- French picture sleeve

Single by the Kinks
- B-side: "Mister Pleasant" (UK); "David Watts" (US & Europe);
- Released: 13 October 1967;
- Recorded: September 1967
- Studio: Pye, London
- Genre: Pop
- Length: 3:05
- Label: Pye (UK); Reprise (US);
- Songwriter: Ray Davies
- Producer: Ray Davies

The Kinks singles chronology
| "Waterloo Sunset" (1967) | "Autumn Almanac" (1967) | "Wonderboy" (1968) |

= Autumn Almanac =

"Autumn Almanac" is a song written by Ray Davies and recorded by the rock group the Kinks in 1967. "Autumn Almanac" has since been noted for being an "absolute classic", "a finely observed slice of English custom", and a "weird character study", and praised for its "mellow, melodic sound that was to characterize the Kinks' next [musical] phase..." Some have placed this and other Davies compositions in the pastoral-Romantic tradition of the poetry of Wordsworth, among others.

In his 1995 autobiography X-Ray and in subsequent performances of his VH1 Storytellers effort, Davies described the song as being inspired by a local hunch-backed gardener in his native Muswell Hill neighbourhood of North London.

"Autumn Almanac" was a non-album single in between 1967's Something Else by the Kinks and 1968's The Kinks Are the Village Green Preservation Society. The song was a big success in the UK, reaching No. 3 on the singles chart, but not in the US, where it failed to chart on the Billboard Hot 100. Like many recordings of the mid-to-late 1960s, "Autumn Almanac" was released in both mono and stereo versions. The mono version was released as a single and appears as a bonus track on the 1998 CD reissue of Something Else by The Kinks as well as most compilations.

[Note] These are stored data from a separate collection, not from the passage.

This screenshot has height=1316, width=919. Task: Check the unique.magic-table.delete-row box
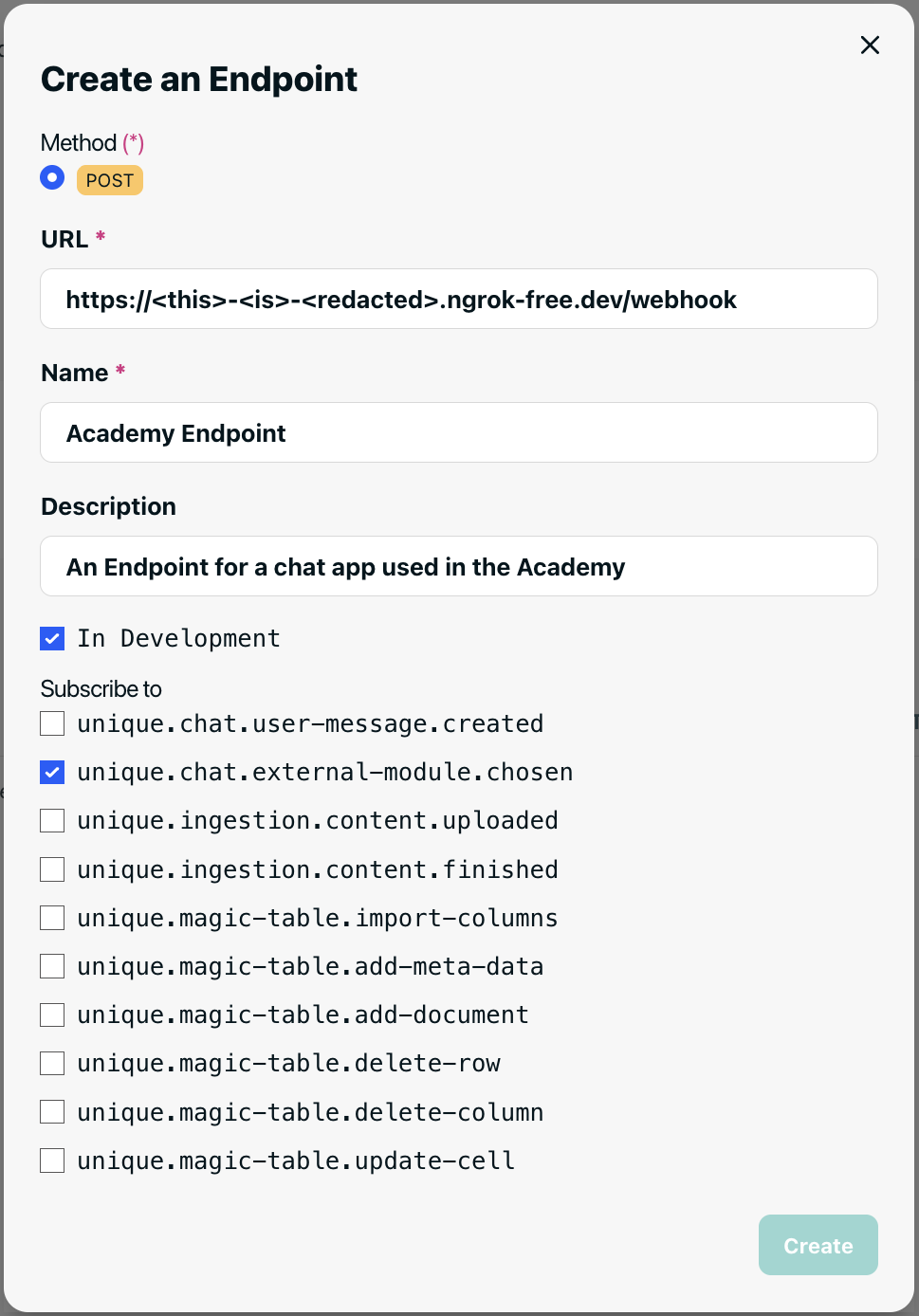52,1064
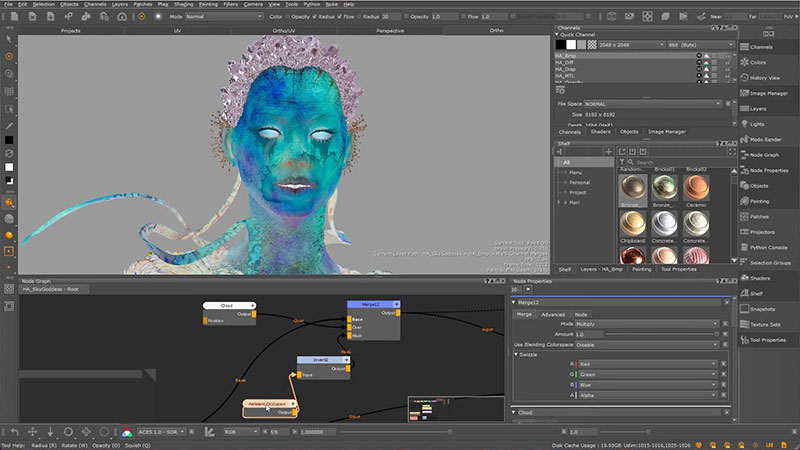Switch to the Perspective view tab
The width and height of the screenshot is (800, 450).
coord(390,30)
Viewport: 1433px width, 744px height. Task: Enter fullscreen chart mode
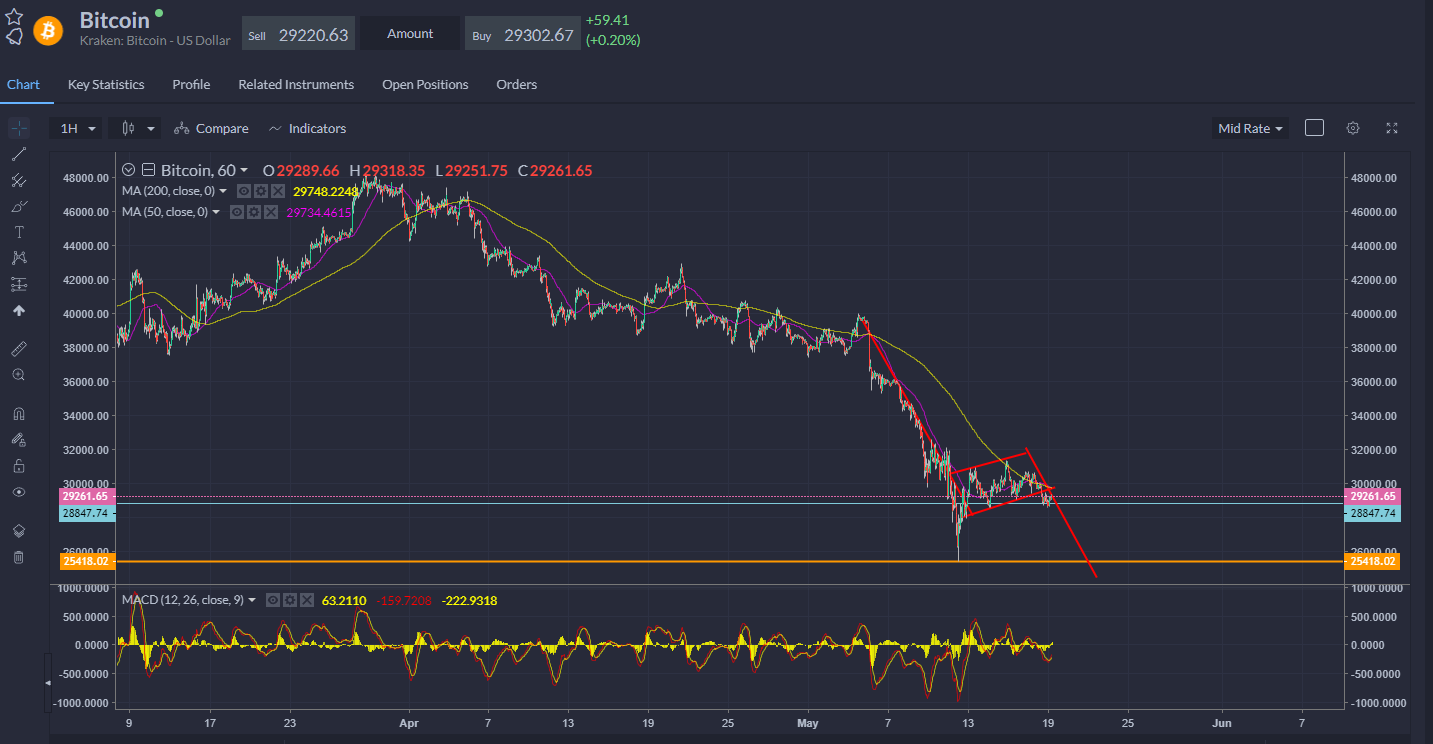(x=1392, y=128)
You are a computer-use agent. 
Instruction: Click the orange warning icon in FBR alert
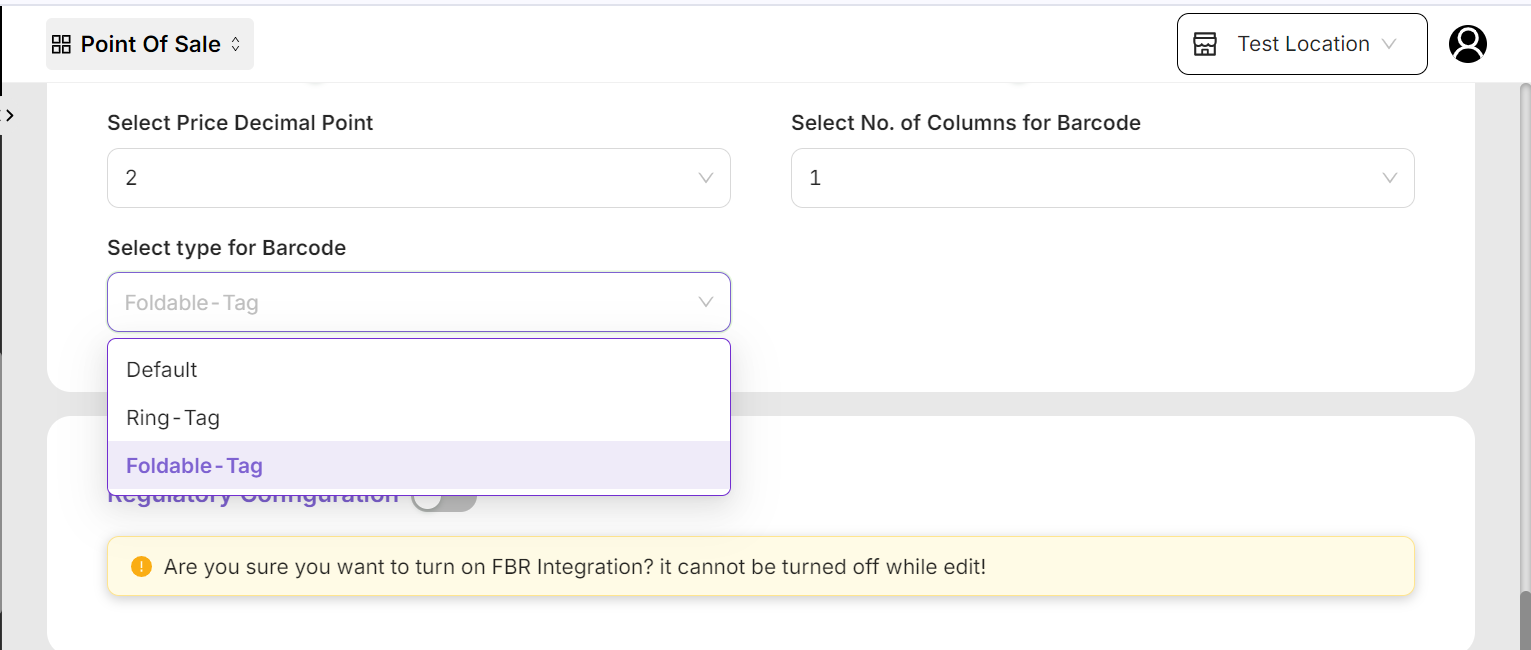(141, 567)
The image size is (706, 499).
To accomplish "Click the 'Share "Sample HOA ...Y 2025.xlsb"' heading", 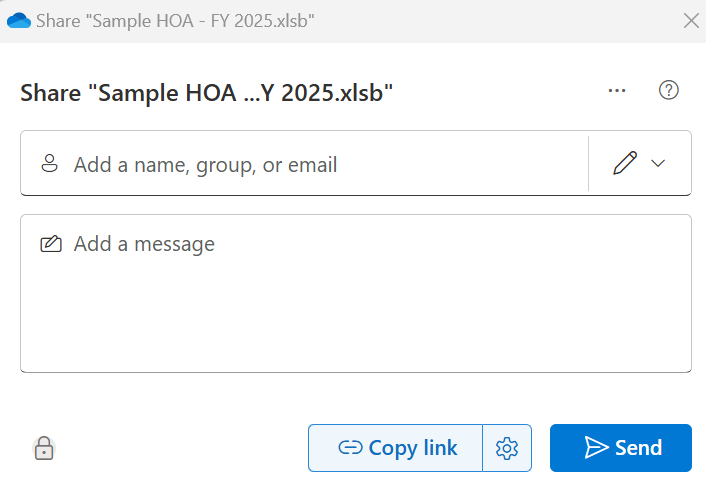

The stereo version, which is ten seconds longer and features more psychedelic audio effects such as a tape loop during the fadeout, appears on the 1972 compilation The Kink Kronikles as well as the deluxe 2-CD reissue of Something Else.

Kink's guitarist Dave Davies spoke highly of "Autumn Almanac" in an interview with Yahoo! in 2015, saying, "I was playing through 'Autumn Almanac' [recently] and it’s a phenomenal recording. You can understand why it has lasted so long."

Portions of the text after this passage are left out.